[[ Materials provided open ]]
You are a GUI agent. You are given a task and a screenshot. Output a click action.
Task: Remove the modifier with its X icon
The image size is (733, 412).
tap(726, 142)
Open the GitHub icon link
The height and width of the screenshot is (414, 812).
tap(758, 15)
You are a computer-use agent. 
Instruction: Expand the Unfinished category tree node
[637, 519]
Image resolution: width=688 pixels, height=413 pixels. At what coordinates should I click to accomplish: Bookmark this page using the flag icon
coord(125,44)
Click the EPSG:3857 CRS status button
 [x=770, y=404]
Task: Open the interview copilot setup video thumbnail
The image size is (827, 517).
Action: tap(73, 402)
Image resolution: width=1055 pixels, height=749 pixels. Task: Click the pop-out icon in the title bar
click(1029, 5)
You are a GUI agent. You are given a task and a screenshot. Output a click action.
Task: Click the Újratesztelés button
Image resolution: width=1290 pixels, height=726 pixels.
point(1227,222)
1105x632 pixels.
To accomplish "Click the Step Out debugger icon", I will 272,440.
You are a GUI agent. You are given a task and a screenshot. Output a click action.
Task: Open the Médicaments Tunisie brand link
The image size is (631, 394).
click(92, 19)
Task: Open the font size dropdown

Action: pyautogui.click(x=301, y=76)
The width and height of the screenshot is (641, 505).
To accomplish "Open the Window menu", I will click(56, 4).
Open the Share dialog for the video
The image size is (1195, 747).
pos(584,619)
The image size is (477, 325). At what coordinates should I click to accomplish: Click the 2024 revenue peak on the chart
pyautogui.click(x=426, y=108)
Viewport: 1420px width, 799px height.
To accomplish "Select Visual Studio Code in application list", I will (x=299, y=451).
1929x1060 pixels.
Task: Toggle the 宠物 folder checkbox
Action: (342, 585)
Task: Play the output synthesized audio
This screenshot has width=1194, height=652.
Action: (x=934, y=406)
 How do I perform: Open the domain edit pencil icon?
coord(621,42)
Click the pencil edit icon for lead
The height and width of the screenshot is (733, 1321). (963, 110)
[[ Materials provided closed ]]
What is expected: Reproduce the preceding entries exactly and completely.

Output of the exercise:
You are a GUI agent. You are given a task and a screenshot. Output a click action.
Task: Remove the modifier with its X icon
The image size is (733, 412).
tap(726, 142)
Open the GitHub icon link
The height and width of the screenshot is (414, 812).
tap(758, 15)
You are a computer-use agent. 
Instruction: Expand the Unfinished category tree node
[637, 519]
Image resolution: width=688 pixels, height=413 pixels. At what coordinates should I click to accomplish: Bookmark this page using the flag icon
coord(125,44)
Click the EPSG:3857 CRS status button
 [x=770, y=404]
Task: Open the interview copilot setup video thumbnail
The image size is (827, 517).
Action: tap(73, 402)
Image resolution: width=1055 pixels, height=749 pixels. Task: Click the pop-out icon in the title bar
click(1029, 5)
You are a GUI agent. You are given a task and a screenshot. Output a click action.
Task: Click the Újratesztelés button
Image resolution: width=1290 pixels, height=726 pixels.
point(1227,222)
1105x632 pixels.
To accomplish "Click the Step Out debugger icon", I will 272,440.
You are a GUI agent. You are given a task and a screenshot. Output a click action.
Task: Open the Médicaments Tunisie brand link
The image size is (631, 394).
click(92, 19)
Task: Open the font size dropdown

Action: pyautogui.click(x=301, y=76)
The width and height of the screenshot is (641, 505).
To accomplish "Open the Window menu", I will click(56, 4).
Open the Share dialog for the video
The image size is (1195, 747).
pos(584,619)
The image size is (477, 325). At what coordinates should I click to accomplish: Click the 2024 revenue peak on the chart
pyautogui.click(x=426, y=108)
Viewport: 1420px width, 799px height.
To accomplish "Select Visual Studio Code in application list", I will (x=299, y=451).
1929x1060 pixels.
Task: Toggle the 宠物 folder checkbox
Action: (342, 585)
Task: Play the output synthesized audio
This screenshot has width=1194, height=652.
Action: (x=934, y=406)
 How do I perform: Open the domain edit pencil icon?
coord(621,42)
Click the pencil edit icon for lead
The height and width of the screenshot is (733, 1321). (963, 110)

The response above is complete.